Sociological research has well-documented the socially stratified nature of educational paths and underlined that education systems, while displaying meritocratic principles, contribute to reproducing social inequalities both in access to training and in the acquisition of credentials (Bourdieu, Passeron, 1977). Over the last twenty years, researchers have also pointed out the intensification of competition between training institutions and between students and families and the growing importance of personal qualities alongside academic degrees and technical skills (Brown et al., 2004; 2010). These two dimensions are strongly present in the French system which combines a persistence of features associated with conservative welfare states (Esping-Andersen, 1990) with a pragmatic introduction of market mechanisms (Fourcade-Gourinchas, Babb, 2002; van Zanten, 2019).
This paper will present the first results of an ongoing research on the influence of discourses about LLL and employability and of market mechanisms on the emergence, at the regional level, of new ‘thin’ and ‘thick’ devices (Simioni, Steiner, forthcoming), offering both ‘impersonal’ and ‘personal’ information and advice (Karpik, 2010) to young people planning to go on to higher education (HE).

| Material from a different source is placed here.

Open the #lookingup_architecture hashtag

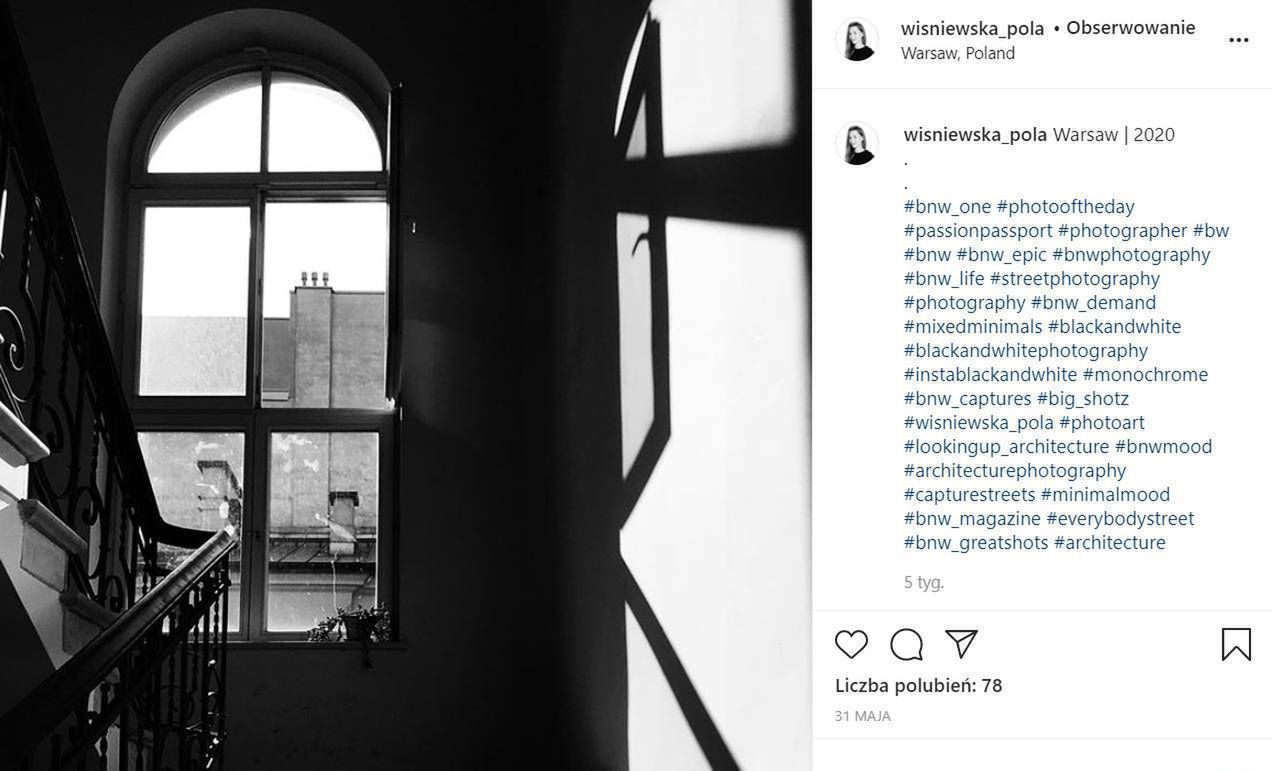click(x=1006, y=447)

Political regions have since 1981 obtained new competences in the area of education, including recently the provision of guidance information to secondary school students. This regionalization of guidance is part of a major national reform of access to HE in a context characterised by widespread competition between applicants and providers (Frouillou et al., 2020, forthcoming).
While a study conducted a few years ago pointed out that the French political regions resorted primarily to an egalitarian rhetoric in the 2000s (Dupuy, 2020), we will emphasize that the fight against inequalities now occupies a marginal place in their discourses and actions concerning guidance to higher education. Both because of their historical competencies and close supervision of regional economic development and vocational training and because they delegate many of their activities to private actors or various forms of public-private partnerships (PPPs), Regions prioritize discourses and actions towards disadvantaged youth focusing on rapid access to the labour market and training pathways that guarantee their employability.

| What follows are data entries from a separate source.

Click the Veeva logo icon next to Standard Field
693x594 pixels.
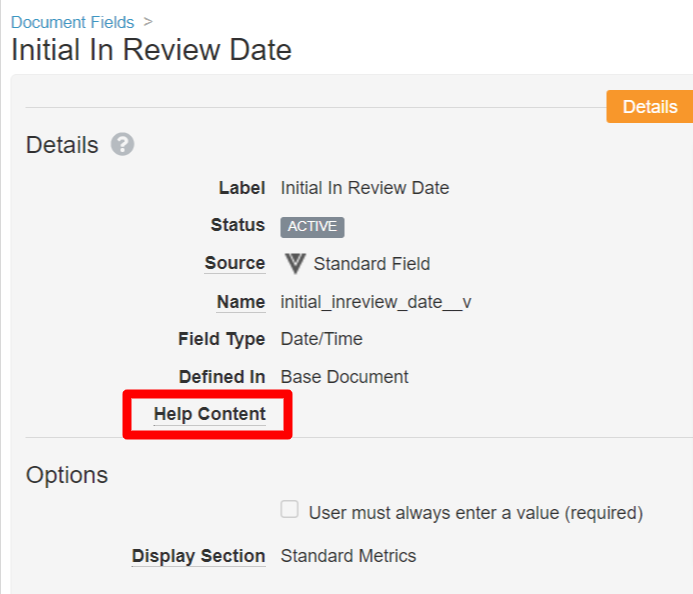(294, 264)
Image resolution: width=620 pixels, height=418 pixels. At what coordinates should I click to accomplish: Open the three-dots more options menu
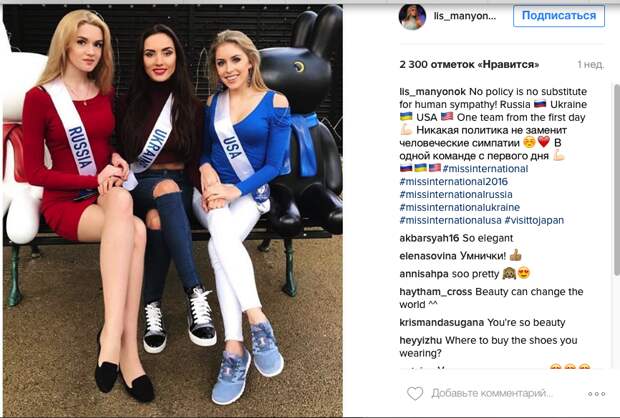[596, 394]
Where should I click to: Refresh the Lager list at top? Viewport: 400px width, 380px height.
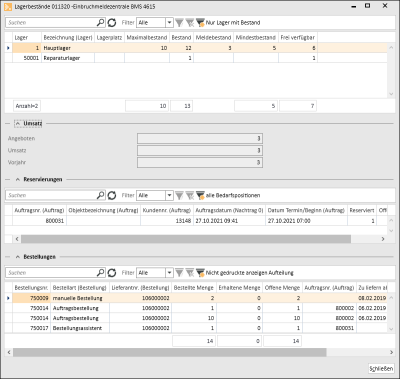tap(112, 23)
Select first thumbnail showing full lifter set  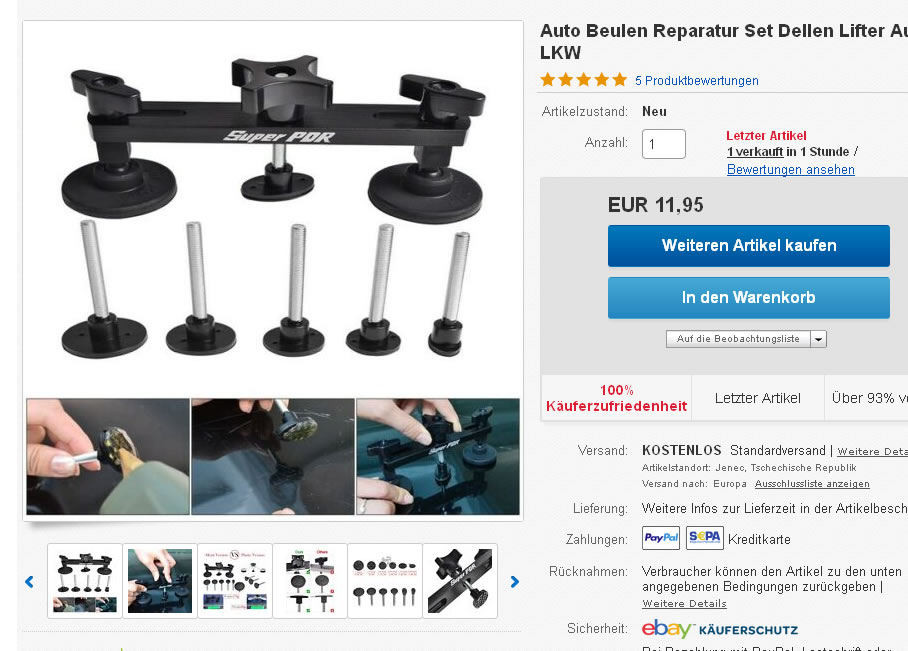point(85,581)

In order to document these processes, we will focus on two main policy instruments (Lascoumes and Le Galès, 2007) created or supported by the Ile-de-France (IdF) Region. The first is a regional digital platform, ORIANE, that students and workers alike can use to get not only information but also advice concerning the best higher educational tracks or occupations for them according to their previous educational trajectories and to their personal profiles. This platform is managed by the regional political authorities but integrates information provided by regional public and private actors alike. The second is an outreach programme, “cordées de la réussite” aiming at raising the aspirations and at providing personal advice and support to disadvantaged students planning to continue into HE. This programme was launched at the national level in 2008 by the Minister of higher education, Valérie Pécresse, who became, in 2015, the president of the IdF region. Since then, she has provided strong financial and political support to the programme, which is presently implemented in 88 regional lycées.